[R] Should I use full models when using Powersim?

Tue Feb 12 10:28:11 CET 2019

I tried using powersim from R package simr to estimate the number of participants that I need for an experiment. I performed the simulation based on the data from my pilot study. The model I used is sketched below:

fit <- glmer(B ~ a+b+a:b
             (1+a+b+a:b|Subject) +
             (1+a+b+a:b|Item),
           family = binomial(link="logit"),
           data = data,
           control = glmerControl(optimizer="bobyqa",optCtrl=list(maxfun=50000),
                                  tol = .0001))
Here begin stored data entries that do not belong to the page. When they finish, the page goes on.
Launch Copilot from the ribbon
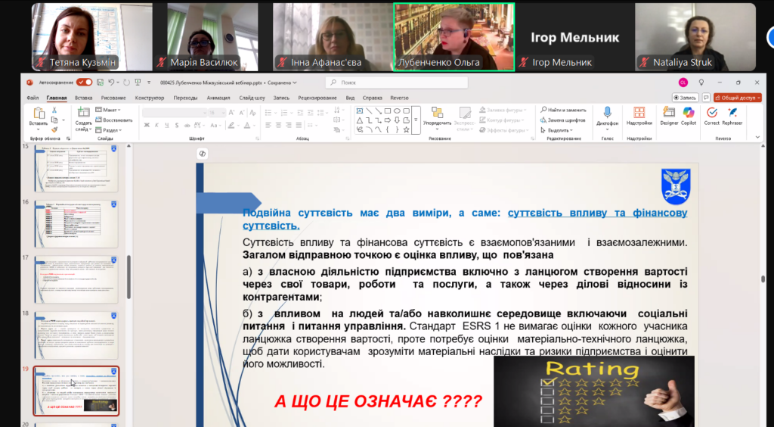774x427 pixels. click(x=689, y=116)
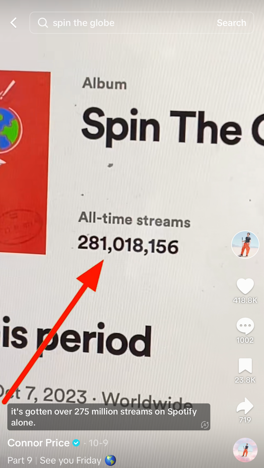This screenshot has height=468, width=264.
Task: Click the 'spin the globe' search field
Action: point(142,23)
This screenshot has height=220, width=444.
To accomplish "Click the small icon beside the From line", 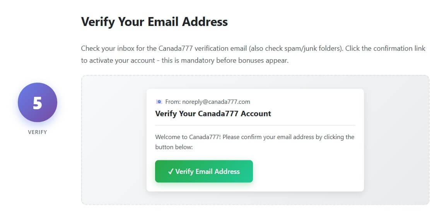I will tap(159, 102).
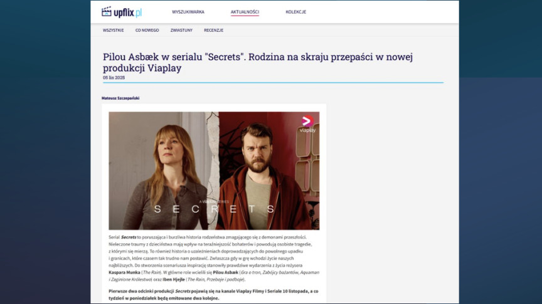
Task: Click the Secrets series poster image
Action: point(214,170)
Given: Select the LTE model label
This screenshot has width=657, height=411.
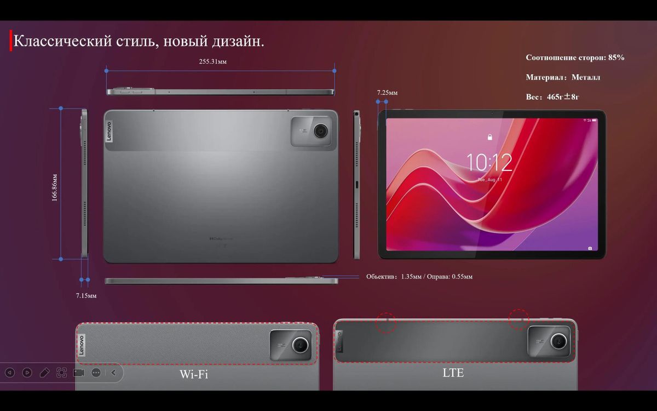Looking at the screenshot, I should 453,373.
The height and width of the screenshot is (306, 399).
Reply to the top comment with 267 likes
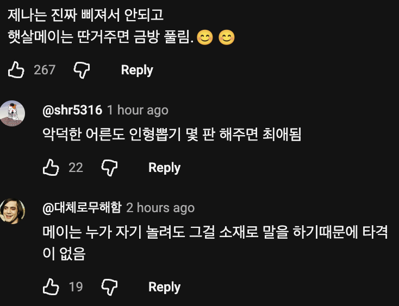[x=137, y=70]
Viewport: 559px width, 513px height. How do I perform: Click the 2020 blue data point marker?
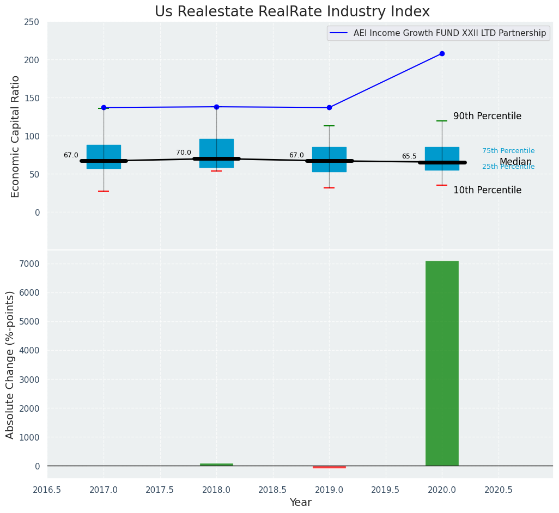click(442, 53)
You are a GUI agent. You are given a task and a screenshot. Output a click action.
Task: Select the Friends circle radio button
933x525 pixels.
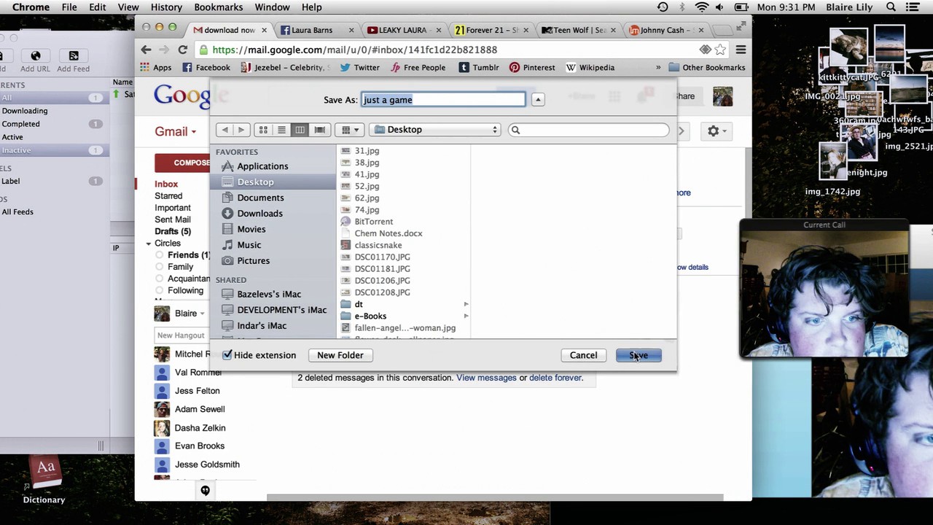(160, 255)
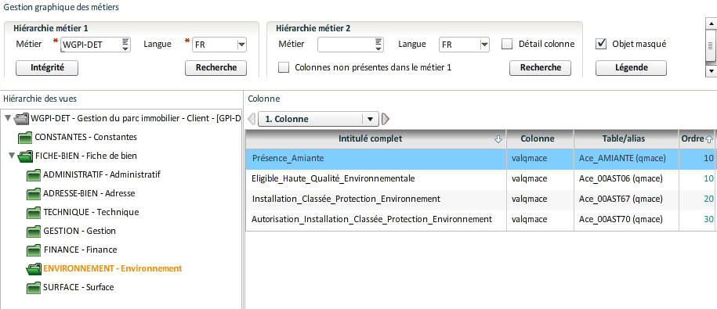Click the Intégrité button

(x=47, y=68)
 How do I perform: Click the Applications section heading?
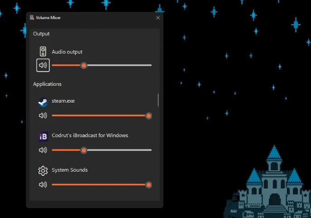pos(47,84)
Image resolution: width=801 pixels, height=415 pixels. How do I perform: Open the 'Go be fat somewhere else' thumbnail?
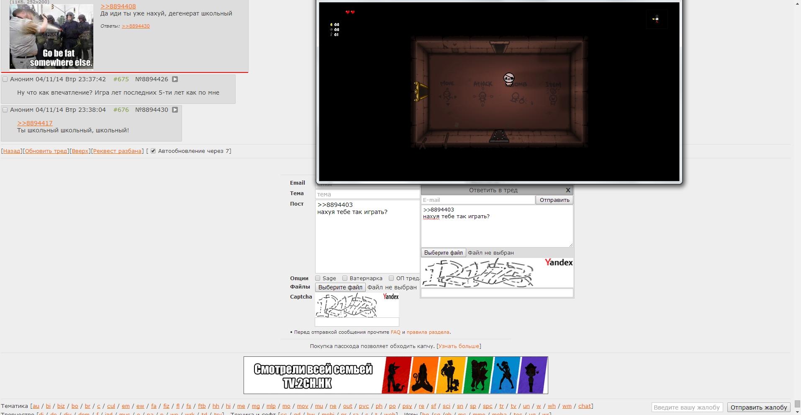click(x=51, y=36)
in which Subject and Item mean the distinct id of subjects and items from the pilot study. I want to know test how the power of the interaction term (a:b) changes with the growth of the number of participants. The code I am using is:

fit2<- extend(fit, along="Subject", n = 84)
sim <- powerCurve(fit2, test = fcompare(~a+b), along = "Subject", breaks=c(48,60,72,84), nsim = 5000)
print(sim)

But the results of the simulation was rather bizarre. To begin with, the power of the interaction grew smaller when the number of participants increased from 72 to 84, which I believe is incompatible with the normal observation that the power increases with the number of participants. Second, I tried using the full random model to perform the simulation, but it is really slow (it took me weeks to get just one result). I was wondering if I can use a simpler random model to perform the simulation.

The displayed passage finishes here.